2004: I read about a new business that provided digital photography printing technology to big chain stores. It seemed like it had promise and their shares were cheap so I put $1000 into it. It went nowhere for a while and I cashed out of it at a 10% loss.
2010: A friend who had been investing in the stock market for years with poor success convinced me to invest in an ETF natural gas stock. The rationale was that natural gas was at an all time low so that it should bounce back up soon. I had an extra $2000 kicking around so I put my money in. The very next day I was up $400. That would be the last day I was up at all. In the end I was left with $500. I could have bought 150 homeless people dinner with the money I lost.
Since I departed from my job back in Sept 2015, I’ve been involved in the stock market game. Near the beginning of this new venture I was up $1200 from a $6000 investment within a matter of days. If I had cashed out right then my return would have been better than 90% of what professionals accomplish in a year. Of course within another few days my $1200 went to zero and then -$1200.
This time around was different though. I had learned from my mistakes and from the mistakes of others, and had a different strategy before I even purchased a share. Fast forward 8 months and I brought my stock portfolio back to the positives by staying disciplined and following the cardinal rules. Today, I’m back in the negatives because I made another mistake.
Managing your own money in the stock market is like lifting weights…most people have tried it but a small percentage stick with it and an even smaller percentage achieve any meaningful success.

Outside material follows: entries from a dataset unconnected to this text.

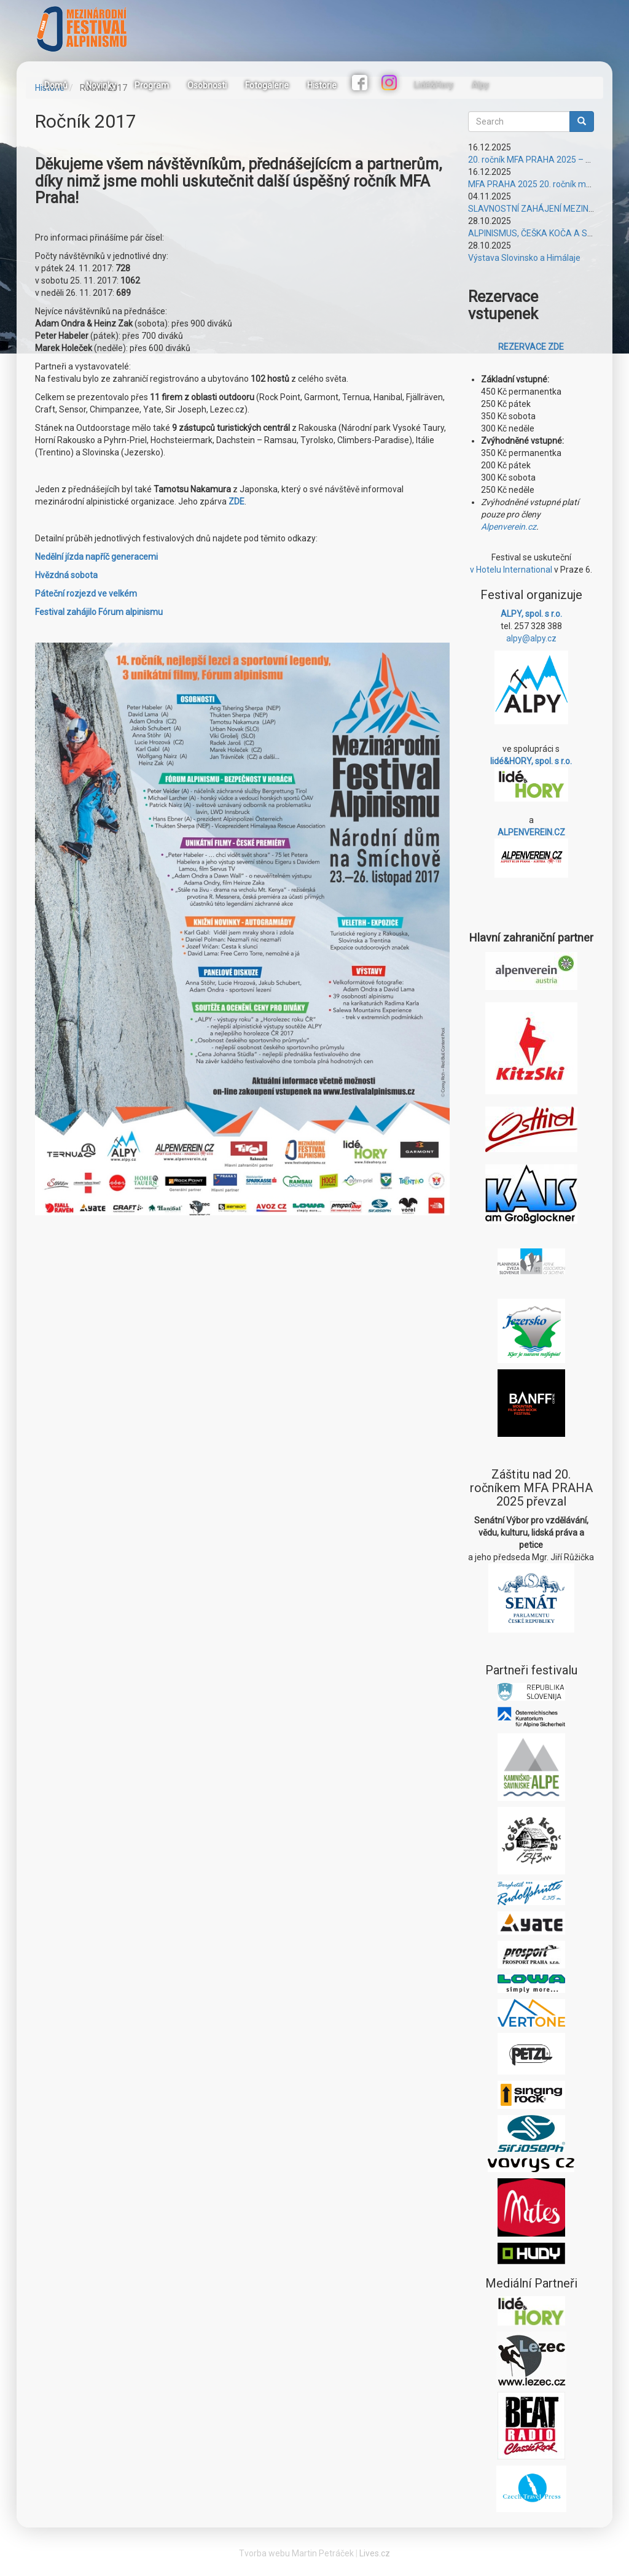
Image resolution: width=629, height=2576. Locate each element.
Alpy (480, 85)
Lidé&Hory (433, 85)
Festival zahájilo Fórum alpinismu (99, 612)
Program (152, 85)
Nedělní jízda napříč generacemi (96, 557)
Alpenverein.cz (508, 527)
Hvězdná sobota (66, 575)
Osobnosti (207, 85)
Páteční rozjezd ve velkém (86, 593)
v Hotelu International (511, 569)
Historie (322, 85)
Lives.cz (374, 2553)
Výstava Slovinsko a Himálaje (524, 258)
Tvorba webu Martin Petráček (296, 2553)
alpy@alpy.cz (531, 638)
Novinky (101, 85)
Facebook (361, 84)
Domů (56, 85)
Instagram (390, 84)
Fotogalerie (267, 85)
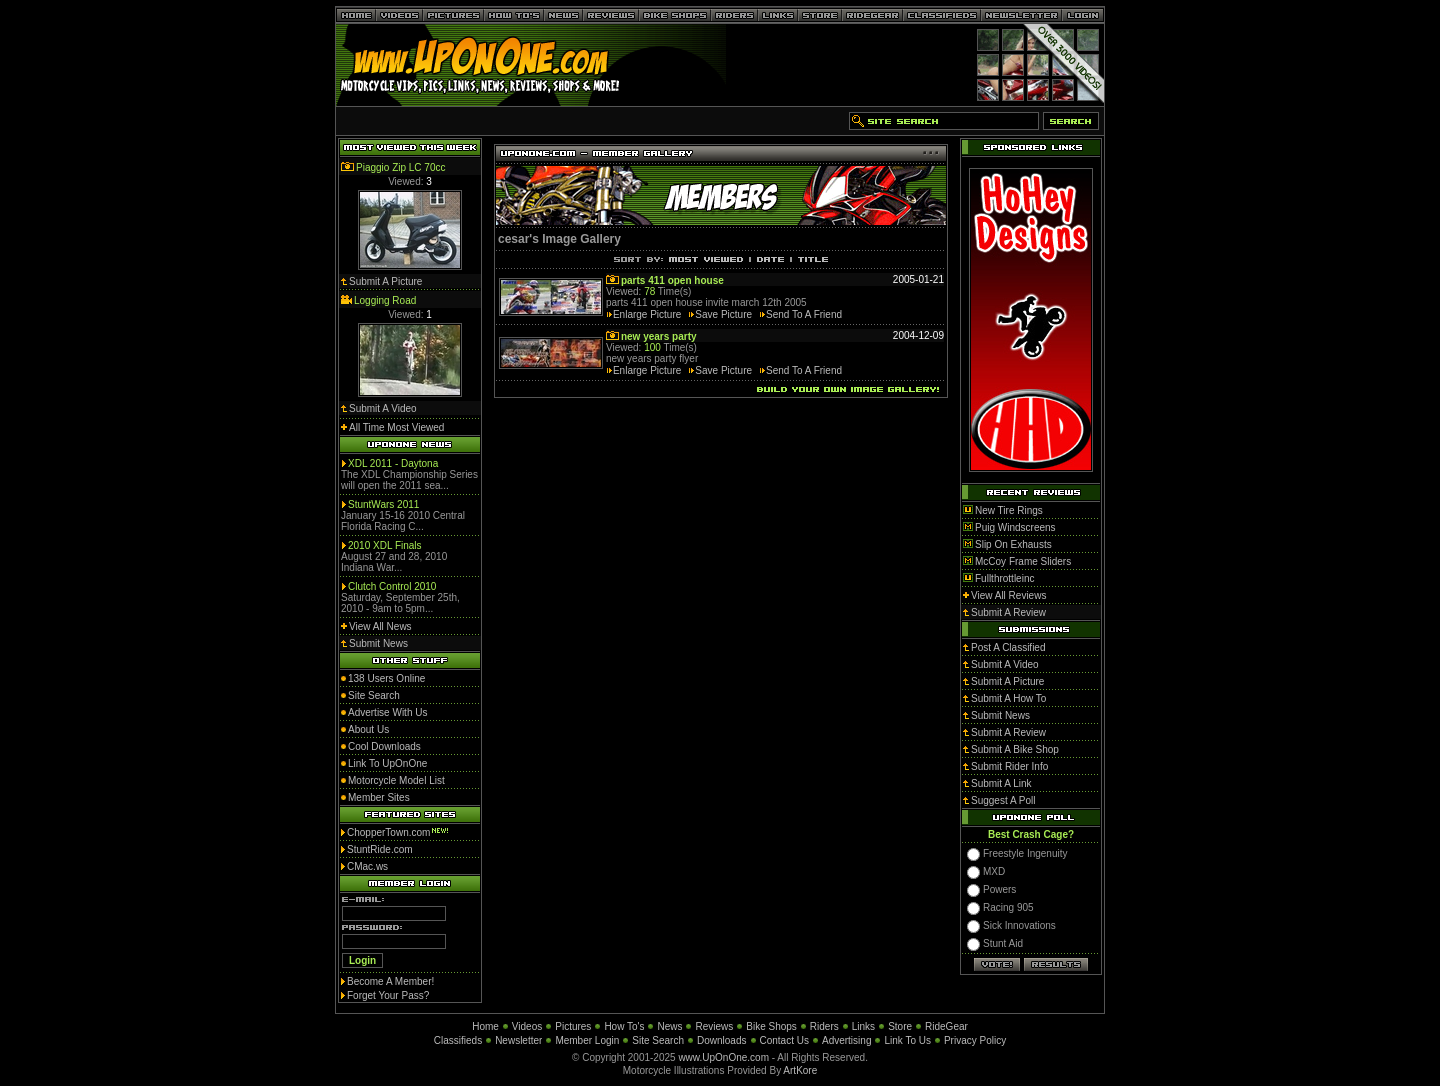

Most people look at the stock market like they do a casino…they hope to score big in a short amount of time. What I’ve learned from my most recent folly is that having long-term success in the stock market is no different than achieving success in anything else. No one can be very good at any profession without taking the time to learn and make mistakes. To think you can succeed in the stock market with an uninterrupted upward trajectory from the beginning is the same as believing you can build a house for your family because you built one for your dog.
They say 9 out of 10 people fail at making money in the stock market. I believe the failure comes from biting off more than your stomach can handle which will emotionally and/or financially cripple you.
To anyone thinking of getting in the stock market game, I would highly recommend that you take it slow and not have your first priority be making money but instead to learn. Have a small amount of money invested so that it has your interest but not enough that you will potentially lose sleep or your kid’s lunch money for the year. Expecting to score big from the beginning would be like trying to be a professional without ever completing the amateur level.